*** Opening of Available data ***
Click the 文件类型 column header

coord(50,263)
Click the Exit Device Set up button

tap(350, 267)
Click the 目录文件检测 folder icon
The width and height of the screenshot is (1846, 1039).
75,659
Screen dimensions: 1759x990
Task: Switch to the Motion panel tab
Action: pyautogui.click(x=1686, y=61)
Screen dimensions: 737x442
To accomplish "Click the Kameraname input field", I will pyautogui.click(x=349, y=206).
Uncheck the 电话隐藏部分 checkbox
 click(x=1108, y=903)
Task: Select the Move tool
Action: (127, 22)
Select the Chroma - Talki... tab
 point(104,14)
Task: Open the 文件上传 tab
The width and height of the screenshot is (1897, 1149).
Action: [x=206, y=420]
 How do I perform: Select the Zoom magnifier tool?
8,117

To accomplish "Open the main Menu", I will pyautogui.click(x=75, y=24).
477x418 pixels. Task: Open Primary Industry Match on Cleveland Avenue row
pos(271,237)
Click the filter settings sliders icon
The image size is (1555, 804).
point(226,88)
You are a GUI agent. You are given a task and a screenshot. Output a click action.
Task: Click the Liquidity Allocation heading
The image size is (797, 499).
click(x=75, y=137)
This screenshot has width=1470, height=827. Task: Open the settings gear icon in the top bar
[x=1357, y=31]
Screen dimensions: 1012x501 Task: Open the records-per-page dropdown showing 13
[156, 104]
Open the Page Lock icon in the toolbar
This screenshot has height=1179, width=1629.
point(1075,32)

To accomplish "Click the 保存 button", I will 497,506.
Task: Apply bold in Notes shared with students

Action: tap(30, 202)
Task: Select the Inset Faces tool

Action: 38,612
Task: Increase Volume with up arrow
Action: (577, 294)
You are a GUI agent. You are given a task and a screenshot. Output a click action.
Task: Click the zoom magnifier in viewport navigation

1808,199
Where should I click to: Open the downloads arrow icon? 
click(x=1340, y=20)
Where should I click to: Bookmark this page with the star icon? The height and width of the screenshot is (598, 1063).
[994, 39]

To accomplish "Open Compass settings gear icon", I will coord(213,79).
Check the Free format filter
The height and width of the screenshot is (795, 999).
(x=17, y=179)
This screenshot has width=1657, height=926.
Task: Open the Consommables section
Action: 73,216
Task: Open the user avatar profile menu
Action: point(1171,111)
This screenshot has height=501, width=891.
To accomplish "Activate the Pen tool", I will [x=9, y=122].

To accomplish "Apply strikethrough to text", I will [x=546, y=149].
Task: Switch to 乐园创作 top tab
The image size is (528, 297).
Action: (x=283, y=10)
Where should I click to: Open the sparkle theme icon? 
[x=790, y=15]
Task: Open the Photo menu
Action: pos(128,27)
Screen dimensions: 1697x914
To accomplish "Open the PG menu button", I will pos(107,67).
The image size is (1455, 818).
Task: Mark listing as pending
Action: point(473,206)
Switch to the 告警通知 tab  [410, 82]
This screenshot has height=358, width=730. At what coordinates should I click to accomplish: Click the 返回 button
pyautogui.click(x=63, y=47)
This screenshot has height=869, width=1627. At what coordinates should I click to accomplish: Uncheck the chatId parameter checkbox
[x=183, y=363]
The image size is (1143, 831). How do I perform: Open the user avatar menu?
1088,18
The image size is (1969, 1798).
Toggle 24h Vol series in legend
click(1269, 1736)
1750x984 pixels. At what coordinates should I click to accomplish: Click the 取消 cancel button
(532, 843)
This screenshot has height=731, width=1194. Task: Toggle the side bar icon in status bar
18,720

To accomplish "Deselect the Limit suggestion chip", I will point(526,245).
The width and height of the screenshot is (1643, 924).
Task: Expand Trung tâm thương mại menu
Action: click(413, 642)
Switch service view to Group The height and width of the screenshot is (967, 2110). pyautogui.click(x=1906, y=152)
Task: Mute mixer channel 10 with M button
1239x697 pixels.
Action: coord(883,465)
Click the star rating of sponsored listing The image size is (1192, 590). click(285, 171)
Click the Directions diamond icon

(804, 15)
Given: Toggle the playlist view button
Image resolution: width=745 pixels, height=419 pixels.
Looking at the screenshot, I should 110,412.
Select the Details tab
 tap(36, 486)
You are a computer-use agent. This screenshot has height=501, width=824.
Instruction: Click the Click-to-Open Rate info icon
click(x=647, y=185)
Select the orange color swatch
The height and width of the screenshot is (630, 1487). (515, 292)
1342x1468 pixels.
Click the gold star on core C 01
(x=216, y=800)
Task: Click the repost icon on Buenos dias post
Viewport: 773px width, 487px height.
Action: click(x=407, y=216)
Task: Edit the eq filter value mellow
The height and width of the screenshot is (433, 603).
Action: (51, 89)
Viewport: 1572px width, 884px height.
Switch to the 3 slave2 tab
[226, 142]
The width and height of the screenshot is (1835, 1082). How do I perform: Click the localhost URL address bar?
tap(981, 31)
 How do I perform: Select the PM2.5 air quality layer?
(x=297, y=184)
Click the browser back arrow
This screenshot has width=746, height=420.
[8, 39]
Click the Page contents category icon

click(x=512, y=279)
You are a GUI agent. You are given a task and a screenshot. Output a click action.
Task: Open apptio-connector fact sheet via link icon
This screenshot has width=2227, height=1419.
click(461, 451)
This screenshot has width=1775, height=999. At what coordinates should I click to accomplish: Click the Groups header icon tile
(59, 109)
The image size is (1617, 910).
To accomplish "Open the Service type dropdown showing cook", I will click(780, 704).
*** Close of Available data ***
• **Aim of the exercise**:
Repeat the listing. Keep each line precisely as shown.

• **Reply to the exercise**:
Click the 文件类型 column header

coord(50,263)
Click the Exit Device Set up button

tap(350, 267)
Click the 目录文件检测 folder icon
The width and height of the screenshot is (1846, 1039).
75,659
Screen dimensions: 1759x990
Task: Switch to the Motion panel tab
Action: pyautogui.click(x=1686, y=61)
Screen dimensions: 737x442
To accomplish "Click the Kameraname input field", I will pyautogui.click(x=349, y=206).
Uncheck the 电话隐藏部分 checkbox
 click(x=1108, y=903)
Task: Select the Move tool
Action: (127, 22)
Select the Chroma - Talki... tab
 point(104,14)
Task: Open the 文件上传 tab
The width and height of the screenshot is (1897, 1149).
Action: [x=206, y=420]
 How do I perform: Select the Zoom magnifier tool?
8,117

To accomplish "Open the main Menu", I will pyautogui.click(x=75, y=24).
477x418 pixels. Task: Open Primary Industry Match on Cleveland Avenue row
pos(271,237)
Click the filter settings sliders icon
The image size is (1555, 804).
point(226,88)
You are a GUI agent. You are given a task and a screenshot. Output a click action.
Task: Click the Liquidity Allocation heading
The image size is (797, 499).
click(x=75, y=137)
This screenshot has width=1470, height=827. Task: Open the settings gear icon in the top bar
[x=1357, y=31]
Screen dimensions: 1012x501 Task: Open the records-per-page dropdown showing 13
[156, 104]
Open the Page Lock icon in the toolbar
This screenshot has height=1179, width=1629.
point(1075,32)

To accomplish "Click the 保存 button", I will 497,506.
Task: Apply bold in Notes shared with students

Action: tap(30, 202)
Task: Select the Inset Faces tool

Action: 38,612
Task: Increase Volume with up arrow
Action: (577, 294)
You are a GUI agent. You are given a task and a screenshot. Output a click action.
Task: Click the zoom magnifier in viewport navigation

1808,199
Where should I click to: Open the downloads arrow icon? 
click(x=1340, y=20)
Where should I click to: Bookmark this page with the star icon? The height and width of the screenshot is (598, 1063).
[994, 39]

To accomplish "Open Compass settings gear icon", I will coord(213,79).
Check the Free format filter
The height and width of the screenshot is (795, 999).
(x=17, y=179)
This screenshot has width=1657, height=926.
Task: Open the Consommables section
Action: 73,216
Task: Open the user avatar profile menu
Action: point(1171,111)
This screenshot has height=501, width=891.
To accomplish "Activate the Pen tool", I will [x=9, y=122].

To accomplish "Apply strikethrough to text", I will [x=546, y=149].
Task: Switch to 乐园创作 top tab
The image size is (528, 297).
Action: (x=283, y=10)
Where should I click to: Open the sparkle theme icon? 
[x=790, y=15]
Task: Open the Photo menu
Action: pos(128,27)
Screen dimensions: 1697x914
To accomplish "Open the PG menu button", I will pos(107,67).
The image size is (1455, 818).
Task: Mark listing as pending
Action: point(473,206)
Switch to the 告警通知 tab  [410, 82]
This screenshot has height=358, width=730. At what coordinates should I click to accomplish: Click the 返回 button
pyautogui.click(x=63, y=47)
This screenshot has height=869, width=1627. At what coordinates should I click to accomplish: Uncheck the chatId parameter checkbox
[x=183, y=363]
The image size is (1143, 831). How do I perform: Open the user avatar menu?
1088,18
The image size is (1969, 1798).
Toggle 24h Vol series in legend
click(1269, 1736)
1750x984 pixels. At what coordinates should I click to accomplish: Click the 取消 cancel button
(532, 843)
This screenshot has height=731, width=1194. Task: Toggle the side bar icon in status bar
18,720

To accomplish "Deselect the Limit suggestion chip", I will point(526,245).
The width and height of the screenshot is (1643, 924).
Task: Expand Trung tâm thương mại menu
Action: click(413, 642)
Switch service view to Group The height and width of the screenshot is (967, 2110). pyautogui.click(x=1906, y=152)
Task: Mute mixer channel 10 with M button
1239x697 pixels.
Action: coord(883,465)
Click the star rating of sponsored listing The image size is (1192, 590). click(285, 171)
Click the Directions diamond icon

(804, 15)
Given: Toggle the playlist view button
Image resolution: width=745 pixels, height=419 pixels.
Looking at the screenshot, I should 110,412.
Select the Details tab
 tap(36, 486)
You are a computer-use agent. This screenshot has height=501, width=824.
Instruction: Click the Click-to-Open Rate info icon
click(x=647, y=185)
Select the orange color swatch
The height and width of the screenshot is (630, 1487). (515, 292)
1342x1468 pixels.
Click the gold star on core C 01
(x=216, y=800)
Task: Click the repost icon on Buenos dias post
Viewport: 773px width, 487px height.
Action: click(x=407, y=216)
Task: Edit the eq filter value mellow
The height and width of the screenshot is (433, 603).
Action: (51, 89)
Viewport: 1572px width, 884px height.
Switch to the 3 slave2 tab
[226, 142]
The width and height of the screenshot is (1835, 1082). How do I perform: Click the localhost URL address bar?
tap(981, 31)
 How do I perform: Select the PM2.5 air quality layer?
(x=297, y=184)
Click the browser back arrow
This screenshot has width=746, height=420.
[8, 39]
Click the Page contents category icon

click(x=512, y=279)
You are a GUI agent. You are given a task and a screenshot. Output a click action.
Task: Open apptio-connector fact sheet via link icon
This screenshot has width=2227, height=1419.
click(461, 451)
This screenshot has width=1775, height=999. At what coordinates should I click to accomplish: Click the Groups header icon tile
(59, 109)
The image size is (1617, 910).
To accomplish "Open the Service type dropdown showing cook", I will click(780, 704).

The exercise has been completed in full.